[Items listed in a dataset]
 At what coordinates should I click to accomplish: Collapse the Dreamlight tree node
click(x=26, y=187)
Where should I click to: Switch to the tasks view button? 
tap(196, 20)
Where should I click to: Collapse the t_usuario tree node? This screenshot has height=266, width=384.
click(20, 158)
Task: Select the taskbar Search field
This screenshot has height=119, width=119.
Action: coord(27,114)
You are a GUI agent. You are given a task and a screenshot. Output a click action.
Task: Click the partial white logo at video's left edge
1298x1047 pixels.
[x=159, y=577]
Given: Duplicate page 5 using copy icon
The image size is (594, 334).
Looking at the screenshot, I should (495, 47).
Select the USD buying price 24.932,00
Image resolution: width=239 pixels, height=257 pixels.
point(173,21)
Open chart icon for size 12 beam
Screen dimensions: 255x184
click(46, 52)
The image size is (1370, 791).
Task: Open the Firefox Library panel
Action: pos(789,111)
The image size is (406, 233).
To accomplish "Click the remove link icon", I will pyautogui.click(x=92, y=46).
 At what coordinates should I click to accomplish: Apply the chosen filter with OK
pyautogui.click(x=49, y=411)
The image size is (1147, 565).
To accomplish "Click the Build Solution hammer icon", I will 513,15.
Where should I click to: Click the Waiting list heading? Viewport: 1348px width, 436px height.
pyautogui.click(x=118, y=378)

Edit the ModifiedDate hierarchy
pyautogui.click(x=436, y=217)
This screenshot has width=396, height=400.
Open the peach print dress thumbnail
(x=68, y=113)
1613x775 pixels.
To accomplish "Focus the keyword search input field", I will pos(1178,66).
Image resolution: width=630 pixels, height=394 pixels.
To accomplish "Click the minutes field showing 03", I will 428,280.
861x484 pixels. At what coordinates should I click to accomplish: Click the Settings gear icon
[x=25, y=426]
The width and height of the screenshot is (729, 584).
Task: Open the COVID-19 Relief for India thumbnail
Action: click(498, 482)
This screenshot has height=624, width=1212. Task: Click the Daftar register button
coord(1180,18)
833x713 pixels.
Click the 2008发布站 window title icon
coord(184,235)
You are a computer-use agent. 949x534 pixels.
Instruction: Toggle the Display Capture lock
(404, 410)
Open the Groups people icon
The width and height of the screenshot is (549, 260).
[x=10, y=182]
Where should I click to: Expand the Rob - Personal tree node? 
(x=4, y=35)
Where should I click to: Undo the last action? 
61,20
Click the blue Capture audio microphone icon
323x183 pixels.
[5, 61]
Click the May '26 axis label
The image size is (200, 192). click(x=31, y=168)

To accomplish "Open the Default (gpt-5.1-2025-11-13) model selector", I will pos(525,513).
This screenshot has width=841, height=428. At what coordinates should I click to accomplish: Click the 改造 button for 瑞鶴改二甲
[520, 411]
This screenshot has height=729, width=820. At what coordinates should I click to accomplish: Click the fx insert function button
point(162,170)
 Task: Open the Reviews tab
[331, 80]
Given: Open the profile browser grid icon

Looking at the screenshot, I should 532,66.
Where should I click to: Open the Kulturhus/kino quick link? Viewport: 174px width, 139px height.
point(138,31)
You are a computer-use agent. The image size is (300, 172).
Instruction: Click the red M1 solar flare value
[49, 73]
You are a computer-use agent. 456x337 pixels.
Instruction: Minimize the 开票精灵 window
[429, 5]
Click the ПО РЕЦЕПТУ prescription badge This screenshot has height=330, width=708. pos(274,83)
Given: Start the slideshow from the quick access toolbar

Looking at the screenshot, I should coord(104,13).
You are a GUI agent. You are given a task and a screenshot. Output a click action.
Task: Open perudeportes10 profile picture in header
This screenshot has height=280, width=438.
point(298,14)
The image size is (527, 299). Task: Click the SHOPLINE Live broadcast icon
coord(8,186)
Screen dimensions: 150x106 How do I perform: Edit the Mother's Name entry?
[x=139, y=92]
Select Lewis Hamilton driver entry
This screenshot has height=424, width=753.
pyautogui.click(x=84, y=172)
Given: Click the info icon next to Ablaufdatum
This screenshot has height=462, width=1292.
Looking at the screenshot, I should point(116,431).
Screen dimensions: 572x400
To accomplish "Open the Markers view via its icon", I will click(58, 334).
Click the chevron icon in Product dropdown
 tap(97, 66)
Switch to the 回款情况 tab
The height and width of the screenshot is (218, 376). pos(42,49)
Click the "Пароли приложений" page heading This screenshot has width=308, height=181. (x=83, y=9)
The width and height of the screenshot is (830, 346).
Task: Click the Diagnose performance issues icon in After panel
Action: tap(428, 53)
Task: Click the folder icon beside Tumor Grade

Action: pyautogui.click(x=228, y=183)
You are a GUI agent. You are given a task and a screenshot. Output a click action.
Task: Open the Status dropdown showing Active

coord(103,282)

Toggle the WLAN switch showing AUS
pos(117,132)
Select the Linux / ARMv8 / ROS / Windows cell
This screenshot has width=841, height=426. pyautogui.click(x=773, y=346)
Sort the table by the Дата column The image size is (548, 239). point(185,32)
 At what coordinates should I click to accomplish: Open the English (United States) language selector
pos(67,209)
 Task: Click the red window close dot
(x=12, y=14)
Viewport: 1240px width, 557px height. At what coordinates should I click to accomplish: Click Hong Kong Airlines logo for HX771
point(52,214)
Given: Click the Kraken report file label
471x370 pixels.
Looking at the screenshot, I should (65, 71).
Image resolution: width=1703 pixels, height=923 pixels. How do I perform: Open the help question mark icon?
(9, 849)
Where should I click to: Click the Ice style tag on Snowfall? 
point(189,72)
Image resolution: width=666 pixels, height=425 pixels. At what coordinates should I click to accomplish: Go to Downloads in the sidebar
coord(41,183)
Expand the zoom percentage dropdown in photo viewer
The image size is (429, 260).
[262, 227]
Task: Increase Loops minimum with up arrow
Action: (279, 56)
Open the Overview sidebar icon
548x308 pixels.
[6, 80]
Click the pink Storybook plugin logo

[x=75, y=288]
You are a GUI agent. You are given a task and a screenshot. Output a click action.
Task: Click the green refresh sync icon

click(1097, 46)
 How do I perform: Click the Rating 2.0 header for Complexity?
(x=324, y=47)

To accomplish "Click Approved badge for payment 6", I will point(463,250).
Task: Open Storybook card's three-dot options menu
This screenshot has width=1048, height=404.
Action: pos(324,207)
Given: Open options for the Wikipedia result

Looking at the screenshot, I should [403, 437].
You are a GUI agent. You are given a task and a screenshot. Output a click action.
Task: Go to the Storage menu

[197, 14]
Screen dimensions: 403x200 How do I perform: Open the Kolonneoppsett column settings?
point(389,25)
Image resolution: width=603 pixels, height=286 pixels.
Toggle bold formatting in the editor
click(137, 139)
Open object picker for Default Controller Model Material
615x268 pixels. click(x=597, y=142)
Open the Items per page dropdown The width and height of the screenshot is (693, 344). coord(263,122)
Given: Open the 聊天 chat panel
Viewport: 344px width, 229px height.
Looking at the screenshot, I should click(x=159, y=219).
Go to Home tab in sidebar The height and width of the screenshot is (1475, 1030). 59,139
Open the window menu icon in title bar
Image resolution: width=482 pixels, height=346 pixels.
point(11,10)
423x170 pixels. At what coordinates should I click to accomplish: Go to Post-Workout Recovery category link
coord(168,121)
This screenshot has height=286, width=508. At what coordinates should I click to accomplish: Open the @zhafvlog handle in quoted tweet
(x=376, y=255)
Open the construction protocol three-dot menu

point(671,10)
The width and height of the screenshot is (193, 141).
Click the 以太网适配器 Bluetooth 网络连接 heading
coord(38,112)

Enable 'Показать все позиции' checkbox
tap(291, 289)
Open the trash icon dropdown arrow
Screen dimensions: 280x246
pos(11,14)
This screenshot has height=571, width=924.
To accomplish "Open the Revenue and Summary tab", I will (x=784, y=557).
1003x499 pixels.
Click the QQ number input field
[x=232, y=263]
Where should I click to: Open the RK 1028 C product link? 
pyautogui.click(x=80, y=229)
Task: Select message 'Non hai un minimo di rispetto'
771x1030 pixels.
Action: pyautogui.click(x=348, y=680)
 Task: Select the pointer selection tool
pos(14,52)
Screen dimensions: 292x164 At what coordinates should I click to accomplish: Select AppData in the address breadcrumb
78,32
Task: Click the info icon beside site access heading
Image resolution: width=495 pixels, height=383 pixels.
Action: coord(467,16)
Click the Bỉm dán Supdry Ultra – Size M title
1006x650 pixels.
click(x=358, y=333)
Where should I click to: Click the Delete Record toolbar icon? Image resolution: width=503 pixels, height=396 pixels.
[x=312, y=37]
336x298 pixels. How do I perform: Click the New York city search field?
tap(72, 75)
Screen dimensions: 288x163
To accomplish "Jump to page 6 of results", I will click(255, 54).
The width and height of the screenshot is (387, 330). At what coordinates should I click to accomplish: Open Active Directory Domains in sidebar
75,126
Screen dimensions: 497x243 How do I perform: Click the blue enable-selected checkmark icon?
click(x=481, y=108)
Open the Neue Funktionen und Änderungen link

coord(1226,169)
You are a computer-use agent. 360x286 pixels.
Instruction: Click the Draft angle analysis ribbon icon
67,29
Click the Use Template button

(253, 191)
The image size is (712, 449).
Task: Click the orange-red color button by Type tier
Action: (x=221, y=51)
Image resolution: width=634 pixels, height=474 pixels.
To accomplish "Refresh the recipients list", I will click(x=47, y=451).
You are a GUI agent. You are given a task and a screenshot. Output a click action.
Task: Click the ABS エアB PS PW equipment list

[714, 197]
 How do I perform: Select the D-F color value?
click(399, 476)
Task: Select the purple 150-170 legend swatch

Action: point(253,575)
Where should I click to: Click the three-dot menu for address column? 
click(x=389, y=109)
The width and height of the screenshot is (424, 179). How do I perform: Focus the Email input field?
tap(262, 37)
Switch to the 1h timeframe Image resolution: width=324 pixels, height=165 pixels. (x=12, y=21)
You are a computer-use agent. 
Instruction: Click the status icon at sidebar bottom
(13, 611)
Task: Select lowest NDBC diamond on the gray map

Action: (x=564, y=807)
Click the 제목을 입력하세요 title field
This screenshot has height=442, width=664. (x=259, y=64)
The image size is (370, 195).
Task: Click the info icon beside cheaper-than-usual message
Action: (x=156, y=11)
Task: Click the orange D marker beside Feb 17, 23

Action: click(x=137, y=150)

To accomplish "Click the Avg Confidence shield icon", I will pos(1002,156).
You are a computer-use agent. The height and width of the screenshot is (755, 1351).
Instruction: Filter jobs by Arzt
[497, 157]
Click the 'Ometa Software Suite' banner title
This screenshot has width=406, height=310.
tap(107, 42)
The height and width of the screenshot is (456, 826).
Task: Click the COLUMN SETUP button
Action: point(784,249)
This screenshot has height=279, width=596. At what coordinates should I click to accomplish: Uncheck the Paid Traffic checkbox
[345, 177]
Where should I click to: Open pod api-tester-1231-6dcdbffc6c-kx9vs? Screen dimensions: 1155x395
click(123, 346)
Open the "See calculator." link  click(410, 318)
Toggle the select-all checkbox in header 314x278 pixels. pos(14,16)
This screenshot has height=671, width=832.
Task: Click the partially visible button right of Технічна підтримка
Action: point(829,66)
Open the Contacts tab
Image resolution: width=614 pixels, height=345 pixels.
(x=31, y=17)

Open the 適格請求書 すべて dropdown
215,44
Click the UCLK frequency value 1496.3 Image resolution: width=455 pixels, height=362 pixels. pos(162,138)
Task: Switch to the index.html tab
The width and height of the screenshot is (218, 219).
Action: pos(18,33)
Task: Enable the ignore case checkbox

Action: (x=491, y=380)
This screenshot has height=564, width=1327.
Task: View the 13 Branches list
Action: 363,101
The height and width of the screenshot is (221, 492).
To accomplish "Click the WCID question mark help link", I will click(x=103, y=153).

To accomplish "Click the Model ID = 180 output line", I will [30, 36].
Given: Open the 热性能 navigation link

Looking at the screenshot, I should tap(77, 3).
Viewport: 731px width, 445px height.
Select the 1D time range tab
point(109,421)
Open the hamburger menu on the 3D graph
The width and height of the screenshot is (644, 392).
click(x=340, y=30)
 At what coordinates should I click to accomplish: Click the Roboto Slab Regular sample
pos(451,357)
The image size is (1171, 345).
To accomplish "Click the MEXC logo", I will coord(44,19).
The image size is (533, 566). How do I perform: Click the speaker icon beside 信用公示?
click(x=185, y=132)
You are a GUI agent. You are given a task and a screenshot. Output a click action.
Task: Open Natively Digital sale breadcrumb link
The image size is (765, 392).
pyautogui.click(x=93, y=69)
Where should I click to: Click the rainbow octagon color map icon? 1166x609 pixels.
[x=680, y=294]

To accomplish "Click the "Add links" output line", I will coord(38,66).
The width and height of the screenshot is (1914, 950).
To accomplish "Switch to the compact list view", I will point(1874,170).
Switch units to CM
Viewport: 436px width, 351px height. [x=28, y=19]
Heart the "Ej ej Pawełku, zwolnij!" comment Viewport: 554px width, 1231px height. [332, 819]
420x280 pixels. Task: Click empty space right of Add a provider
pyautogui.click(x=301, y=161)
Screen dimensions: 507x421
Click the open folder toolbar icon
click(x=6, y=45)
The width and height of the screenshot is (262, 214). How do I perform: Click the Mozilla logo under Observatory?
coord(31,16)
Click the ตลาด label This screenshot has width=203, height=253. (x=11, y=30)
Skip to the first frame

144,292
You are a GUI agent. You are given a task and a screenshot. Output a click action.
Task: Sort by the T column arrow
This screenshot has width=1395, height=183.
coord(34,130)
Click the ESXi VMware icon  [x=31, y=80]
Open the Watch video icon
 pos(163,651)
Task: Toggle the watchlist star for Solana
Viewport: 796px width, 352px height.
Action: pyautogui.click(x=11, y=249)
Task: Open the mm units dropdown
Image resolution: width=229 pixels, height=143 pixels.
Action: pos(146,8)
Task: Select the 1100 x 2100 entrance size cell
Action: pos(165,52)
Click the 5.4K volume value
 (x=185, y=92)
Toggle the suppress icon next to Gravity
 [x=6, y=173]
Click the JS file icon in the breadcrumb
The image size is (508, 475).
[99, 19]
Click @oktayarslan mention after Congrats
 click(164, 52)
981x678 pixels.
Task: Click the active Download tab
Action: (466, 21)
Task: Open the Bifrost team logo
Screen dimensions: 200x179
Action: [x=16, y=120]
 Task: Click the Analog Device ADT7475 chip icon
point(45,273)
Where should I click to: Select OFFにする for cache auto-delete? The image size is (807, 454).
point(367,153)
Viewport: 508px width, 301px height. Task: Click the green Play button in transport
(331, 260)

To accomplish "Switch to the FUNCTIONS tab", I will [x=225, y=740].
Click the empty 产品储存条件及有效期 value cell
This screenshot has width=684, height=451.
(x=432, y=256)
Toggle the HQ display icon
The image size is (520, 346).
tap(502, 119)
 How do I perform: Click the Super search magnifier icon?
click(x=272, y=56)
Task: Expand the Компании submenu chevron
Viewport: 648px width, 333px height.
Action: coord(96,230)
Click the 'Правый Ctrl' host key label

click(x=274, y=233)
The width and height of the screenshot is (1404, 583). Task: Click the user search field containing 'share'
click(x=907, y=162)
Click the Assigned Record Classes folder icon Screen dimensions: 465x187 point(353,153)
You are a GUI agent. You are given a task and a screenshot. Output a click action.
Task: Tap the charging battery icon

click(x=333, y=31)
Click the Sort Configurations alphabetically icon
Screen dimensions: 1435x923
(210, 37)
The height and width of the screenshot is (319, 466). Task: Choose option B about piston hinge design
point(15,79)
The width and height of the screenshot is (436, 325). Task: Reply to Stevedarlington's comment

Task description: Wherever a line in the entries above holds "computer", copy that line.

Problem solution:
You are a computer-use agent. 949x534 pixels.
You are a computer-use agent. The image size is (300, 172).
You are a computer-use agent. 456x337 pixels.
You are a computer-use agent. 360x286 pixels.
You are a computer-use agent. 
You are a computer-use agent. The height and width of the screenshot is (755, 1351).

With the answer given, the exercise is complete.